Fiorenza Taricone, la storia è una lotta fra il bene ed il male

Fiorenza Taricone, la storia è una lotta fra il bene ed il male

14 Dicembre 2022 Off Di Rita Lazazzera & Pasquale Maria Sansone

La storia dei nostri giorni è diventata sempre più di difficile interpretazione, tanto che in molti casi assomiglia sempre più alla trama di una tragedia shakespeariana dai contorni foschi di cui si intuisce il tragico epilogo. Di storia e società parliamo con Fiorenza Taricone, professoressa di “Pensiero politico e questione femminile” di recente diventata Rettore Vicario dall’Università di Cassino e Lazio Meridionale.

Innanzitutto, le formuliamo i migliori auguri per il prestigioso incarico di Rettore Vicario dell’Università di Cassino e Lazio Meridionale; partiamo proprio da questa nomina per formulare la prima domanda: è proprio vero che le donne in carriera raggiungono traguardi importanti con maggiore difficoltà rispetto agli uomini?

::::

Istruzioni:
1) Risponda alle seguenti domande sull'intervista a Fiorenza Taricone riportata sopra, contrassegnando ciascuna risposta con la lettera corrispondente:
(a) In quale data è stata pubblicata l'intervista?
(b) Quale insegnamento tiene Fiorenza Taricone?
(c) Quale incarico ha assunto di recente, e presso quale università?
2) Prosegua l'intervista a Fiorenza Taricone dopo l'ultima domanda riportata, scrivendo la risposta sulle donne in carriera.

Record forniti:

::::

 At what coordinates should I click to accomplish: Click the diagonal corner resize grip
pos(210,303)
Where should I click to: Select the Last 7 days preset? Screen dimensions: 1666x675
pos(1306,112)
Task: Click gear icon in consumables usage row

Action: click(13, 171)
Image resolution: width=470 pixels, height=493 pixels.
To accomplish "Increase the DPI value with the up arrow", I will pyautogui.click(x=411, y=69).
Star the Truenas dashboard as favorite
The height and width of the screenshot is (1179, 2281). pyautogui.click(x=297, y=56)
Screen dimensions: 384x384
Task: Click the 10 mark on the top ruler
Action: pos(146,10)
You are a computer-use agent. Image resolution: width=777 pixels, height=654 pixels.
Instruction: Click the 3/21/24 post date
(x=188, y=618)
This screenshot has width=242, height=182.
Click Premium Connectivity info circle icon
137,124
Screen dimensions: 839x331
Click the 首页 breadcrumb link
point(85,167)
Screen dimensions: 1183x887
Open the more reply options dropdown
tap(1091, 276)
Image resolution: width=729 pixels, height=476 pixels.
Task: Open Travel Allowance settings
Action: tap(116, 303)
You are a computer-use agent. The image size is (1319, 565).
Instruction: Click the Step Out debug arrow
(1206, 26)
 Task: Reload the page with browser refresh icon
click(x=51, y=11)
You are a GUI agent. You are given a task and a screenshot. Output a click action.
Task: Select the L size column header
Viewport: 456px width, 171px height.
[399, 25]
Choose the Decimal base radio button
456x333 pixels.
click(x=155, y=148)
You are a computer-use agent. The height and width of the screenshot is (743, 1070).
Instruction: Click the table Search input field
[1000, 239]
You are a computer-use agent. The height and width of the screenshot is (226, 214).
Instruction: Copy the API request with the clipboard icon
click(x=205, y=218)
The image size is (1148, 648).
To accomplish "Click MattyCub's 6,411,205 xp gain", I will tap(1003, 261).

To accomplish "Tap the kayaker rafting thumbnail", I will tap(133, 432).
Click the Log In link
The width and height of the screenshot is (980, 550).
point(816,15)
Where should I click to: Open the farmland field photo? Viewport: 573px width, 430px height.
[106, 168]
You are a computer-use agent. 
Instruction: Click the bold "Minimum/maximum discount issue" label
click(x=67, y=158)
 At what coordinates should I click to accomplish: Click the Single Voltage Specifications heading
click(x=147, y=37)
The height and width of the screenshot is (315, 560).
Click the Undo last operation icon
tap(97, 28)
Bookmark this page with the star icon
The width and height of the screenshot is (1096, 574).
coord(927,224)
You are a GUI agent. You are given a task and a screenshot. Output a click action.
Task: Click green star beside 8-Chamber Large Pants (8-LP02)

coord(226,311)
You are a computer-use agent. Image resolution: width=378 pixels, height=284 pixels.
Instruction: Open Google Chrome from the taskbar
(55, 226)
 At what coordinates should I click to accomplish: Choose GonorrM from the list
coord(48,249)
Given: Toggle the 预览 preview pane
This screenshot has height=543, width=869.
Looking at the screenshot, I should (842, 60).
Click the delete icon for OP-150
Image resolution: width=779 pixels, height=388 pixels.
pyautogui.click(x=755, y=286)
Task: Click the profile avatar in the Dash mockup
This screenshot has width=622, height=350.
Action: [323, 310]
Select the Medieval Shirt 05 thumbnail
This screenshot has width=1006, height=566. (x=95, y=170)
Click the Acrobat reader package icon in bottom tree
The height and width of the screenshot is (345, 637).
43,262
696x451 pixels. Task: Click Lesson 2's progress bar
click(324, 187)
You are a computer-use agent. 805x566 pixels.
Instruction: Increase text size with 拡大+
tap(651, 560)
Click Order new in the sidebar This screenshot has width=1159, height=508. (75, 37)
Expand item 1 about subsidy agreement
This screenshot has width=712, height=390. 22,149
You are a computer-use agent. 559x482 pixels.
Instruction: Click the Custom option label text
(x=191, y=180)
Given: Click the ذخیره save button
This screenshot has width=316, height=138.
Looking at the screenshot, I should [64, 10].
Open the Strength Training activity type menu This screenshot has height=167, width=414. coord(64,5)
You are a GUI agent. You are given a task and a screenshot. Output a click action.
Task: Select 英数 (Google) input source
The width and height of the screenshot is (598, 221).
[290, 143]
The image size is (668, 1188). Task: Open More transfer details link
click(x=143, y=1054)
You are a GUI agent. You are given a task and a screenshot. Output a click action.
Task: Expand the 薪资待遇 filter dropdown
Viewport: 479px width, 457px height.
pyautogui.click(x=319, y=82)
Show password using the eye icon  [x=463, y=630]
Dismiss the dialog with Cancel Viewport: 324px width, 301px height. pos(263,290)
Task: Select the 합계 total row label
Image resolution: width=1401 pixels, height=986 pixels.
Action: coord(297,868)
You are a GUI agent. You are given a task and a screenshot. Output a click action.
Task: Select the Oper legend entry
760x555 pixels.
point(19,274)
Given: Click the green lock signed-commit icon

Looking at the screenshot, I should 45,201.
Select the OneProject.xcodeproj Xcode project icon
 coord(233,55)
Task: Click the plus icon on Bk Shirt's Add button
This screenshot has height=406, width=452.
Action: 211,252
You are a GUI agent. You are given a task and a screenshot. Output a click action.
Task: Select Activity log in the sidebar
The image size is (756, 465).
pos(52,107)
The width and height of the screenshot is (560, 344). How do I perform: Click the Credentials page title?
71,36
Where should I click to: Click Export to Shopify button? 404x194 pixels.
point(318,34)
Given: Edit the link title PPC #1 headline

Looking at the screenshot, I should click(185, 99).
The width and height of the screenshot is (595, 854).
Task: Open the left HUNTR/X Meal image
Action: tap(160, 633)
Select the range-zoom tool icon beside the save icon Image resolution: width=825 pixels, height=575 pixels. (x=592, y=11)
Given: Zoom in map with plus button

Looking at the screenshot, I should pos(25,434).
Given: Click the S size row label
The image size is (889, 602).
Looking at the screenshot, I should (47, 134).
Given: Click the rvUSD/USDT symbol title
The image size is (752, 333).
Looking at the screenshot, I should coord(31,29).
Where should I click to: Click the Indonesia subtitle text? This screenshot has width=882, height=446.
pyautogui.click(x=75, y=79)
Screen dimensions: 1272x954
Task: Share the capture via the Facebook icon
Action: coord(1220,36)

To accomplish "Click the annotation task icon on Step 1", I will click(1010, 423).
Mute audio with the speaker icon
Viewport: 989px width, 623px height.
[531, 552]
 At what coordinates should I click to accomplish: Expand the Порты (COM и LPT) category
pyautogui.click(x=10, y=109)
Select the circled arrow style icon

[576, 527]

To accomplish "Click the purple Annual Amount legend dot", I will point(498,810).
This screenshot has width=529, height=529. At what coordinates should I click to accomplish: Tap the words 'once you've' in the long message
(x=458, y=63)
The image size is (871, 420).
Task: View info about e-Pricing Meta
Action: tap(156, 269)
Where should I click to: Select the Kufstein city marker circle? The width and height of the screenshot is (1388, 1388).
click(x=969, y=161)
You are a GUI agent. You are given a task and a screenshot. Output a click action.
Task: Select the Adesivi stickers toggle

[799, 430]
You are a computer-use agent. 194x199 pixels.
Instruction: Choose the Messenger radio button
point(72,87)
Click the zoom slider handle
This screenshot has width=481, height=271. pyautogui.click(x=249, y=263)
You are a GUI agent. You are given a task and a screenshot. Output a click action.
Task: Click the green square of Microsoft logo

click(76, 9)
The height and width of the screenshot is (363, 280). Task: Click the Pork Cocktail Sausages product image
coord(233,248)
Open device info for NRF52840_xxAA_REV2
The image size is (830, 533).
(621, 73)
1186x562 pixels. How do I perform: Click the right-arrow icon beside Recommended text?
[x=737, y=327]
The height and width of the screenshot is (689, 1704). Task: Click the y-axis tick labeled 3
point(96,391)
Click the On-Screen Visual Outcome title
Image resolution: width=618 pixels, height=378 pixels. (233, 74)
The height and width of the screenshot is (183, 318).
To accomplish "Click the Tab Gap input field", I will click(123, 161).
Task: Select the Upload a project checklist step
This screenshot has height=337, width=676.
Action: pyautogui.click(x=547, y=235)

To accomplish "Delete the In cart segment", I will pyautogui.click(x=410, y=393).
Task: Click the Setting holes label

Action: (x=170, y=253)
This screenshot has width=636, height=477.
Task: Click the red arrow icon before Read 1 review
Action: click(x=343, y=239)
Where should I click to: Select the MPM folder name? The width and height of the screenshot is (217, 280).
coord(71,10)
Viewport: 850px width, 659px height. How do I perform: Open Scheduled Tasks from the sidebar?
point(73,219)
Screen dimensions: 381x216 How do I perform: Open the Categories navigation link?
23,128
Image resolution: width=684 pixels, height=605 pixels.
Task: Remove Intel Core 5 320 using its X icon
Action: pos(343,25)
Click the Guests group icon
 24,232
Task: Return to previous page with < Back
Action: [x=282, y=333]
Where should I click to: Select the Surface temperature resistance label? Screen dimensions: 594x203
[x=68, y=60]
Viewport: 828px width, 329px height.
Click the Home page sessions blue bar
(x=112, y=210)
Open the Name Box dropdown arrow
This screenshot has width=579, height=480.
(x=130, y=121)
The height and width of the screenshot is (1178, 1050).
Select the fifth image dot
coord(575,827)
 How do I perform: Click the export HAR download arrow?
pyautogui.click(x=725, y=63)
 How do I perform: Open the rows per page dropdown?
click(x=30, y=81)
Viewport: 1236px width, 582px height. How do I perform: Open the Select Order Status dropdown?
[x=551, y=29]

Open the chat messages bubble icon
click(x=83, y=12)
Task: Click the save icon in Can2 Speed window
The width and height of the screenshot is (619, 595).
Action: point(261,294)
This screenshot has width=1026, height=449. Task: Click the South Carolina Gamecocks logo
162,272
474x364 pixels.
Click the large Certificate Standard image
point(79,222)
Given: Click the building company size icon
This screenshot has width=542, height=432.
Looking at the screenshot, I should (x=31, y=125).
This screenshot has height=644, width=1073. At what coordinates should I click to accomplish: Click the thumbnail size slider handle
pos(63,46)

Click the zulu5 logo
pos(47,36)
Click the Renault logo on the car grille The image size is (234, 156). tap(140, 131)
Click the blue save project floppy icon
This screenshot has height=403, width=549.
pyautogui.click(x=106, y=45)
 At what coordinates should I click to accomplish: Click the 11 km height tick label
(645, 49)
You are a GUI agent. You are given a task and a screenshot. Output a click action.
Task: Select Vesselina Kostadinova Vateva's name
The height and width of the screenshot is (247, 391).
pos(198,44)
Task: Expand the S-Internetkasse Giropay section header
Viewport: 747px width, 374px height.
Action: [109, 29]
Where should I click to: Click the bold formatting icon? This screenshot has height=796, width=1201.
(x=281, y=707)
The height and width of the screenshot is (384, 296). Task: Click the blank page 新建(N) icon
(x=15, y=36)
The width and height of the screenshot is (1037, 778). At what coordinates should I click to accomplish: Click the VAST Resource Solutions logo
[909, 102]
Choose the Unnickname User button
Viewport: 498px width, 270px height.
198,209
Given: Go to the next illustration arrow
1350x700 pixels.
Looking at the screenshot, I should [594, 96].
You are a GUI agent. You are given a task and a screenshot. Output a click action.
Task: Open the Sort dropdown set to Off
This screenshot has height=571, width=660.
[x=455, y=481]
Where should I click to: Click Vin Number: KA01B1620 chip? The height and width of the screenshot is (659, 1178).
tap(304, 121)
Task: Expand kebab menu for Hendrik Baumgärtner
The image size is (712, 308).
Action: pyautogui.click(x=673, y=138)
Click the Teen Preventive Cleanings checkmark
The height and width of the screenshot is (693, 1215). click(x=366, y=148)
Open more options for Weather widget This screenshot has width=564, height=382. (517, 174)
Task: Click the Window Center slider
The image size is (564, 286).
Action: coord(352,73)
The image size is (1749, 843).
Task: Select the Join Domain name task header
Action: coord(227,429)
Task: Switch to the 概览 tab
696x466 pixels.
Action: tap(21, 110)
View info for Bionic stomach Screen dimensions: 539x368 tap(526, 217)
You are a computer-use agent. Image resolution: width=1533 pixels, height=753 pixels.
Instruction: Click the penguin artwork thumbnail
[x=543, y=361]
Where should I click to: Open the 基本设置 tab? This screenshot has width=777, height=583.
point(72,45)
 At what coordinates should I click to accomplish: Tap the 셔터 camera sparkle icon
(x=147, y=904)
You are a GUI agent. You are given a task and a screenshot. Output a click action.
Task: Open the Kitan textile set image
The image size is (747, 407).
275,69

::::

Le risposte:
1)
(a) Il 14 dicembre 2022.
(b) "Pensiero politico e questione femminile".
(c) L'incarico di Rettore Vicario dell'Università di Cassino e Lazio Meridionale.

2)
Grazie degli auguri per l’incarico universitario e proprio perché studio una materia complessa come la questione femminile preciso che la mia carica va coniugata al femminile, cioè Rettrice Vicaria; ancora e diffusamente si alleva e di educa secondo una rigida distinzione di sesso, che si esplicita nell’abbigliamento, nei giocattoli, nelle scelte sportive; si educa cioè ad adeguarsi alla differenza di sesso, mi chiedo quindi come mai sia ritenuto normale che persone di sesso femminile debbano essere appellate al maschile; se si nomina una carica al maschile, io mi aspetto un uomo e viceversa. Comunque, la nomina è arrivata a fine carriera, ma ne sono comunque molto orgogliosa, non tanto perché si tratta di un riconoscimento ad personam, ma perché va oltre la mia persona; ritengo infatti che si tratti di un riconoscimento a campi del sapere e alle politiche paritarie che porto avanti da anni, in Università, sul territorio e all’estero. E vengo quindi alla prima risposta: è del tutto vero che le donne in carriera raggiungono i traguardi incontrando maggiori difficoltà. Va precisato però che quando si parla di lavoro femminile vanno tenuti presenti due ordini di difficoltà: il primo non riguarda tanto traguardi verticali, ma le difficoltà di trovare per molte giovani oggi una occupazione soddisfacente, che le renda autonome, che magari sia corrispondente al loro titolo di studio o che non le costringa ad andare all’estero per non fare ritorno. Non parliamo più certamente di emigranti con la valigia di cartone, ma il concetto è sempre quello di dover emigrare a causa di bisogni e aspettative non riconosciuti in patria. Esistono poi ruoli apicali, carriere verticali e le difficoltà non sono le stesse, ma le trappole esistono comunque. Persiste una logica dimostrativa per le donne, cioè il volere e dovere dimostrare il merito, la bravura, la competenza, mantenere sempre un equilibrio nei rapporti lavorativi che non dia luogo a screzi e ostilità, ma neanche eccedere nel cameratismo, che fa nascere altri sospetti, distinguere fra misoginia maschile e femminile, non essere eccessivamente cooptate, per la mancanza di autonomia che ne deriva.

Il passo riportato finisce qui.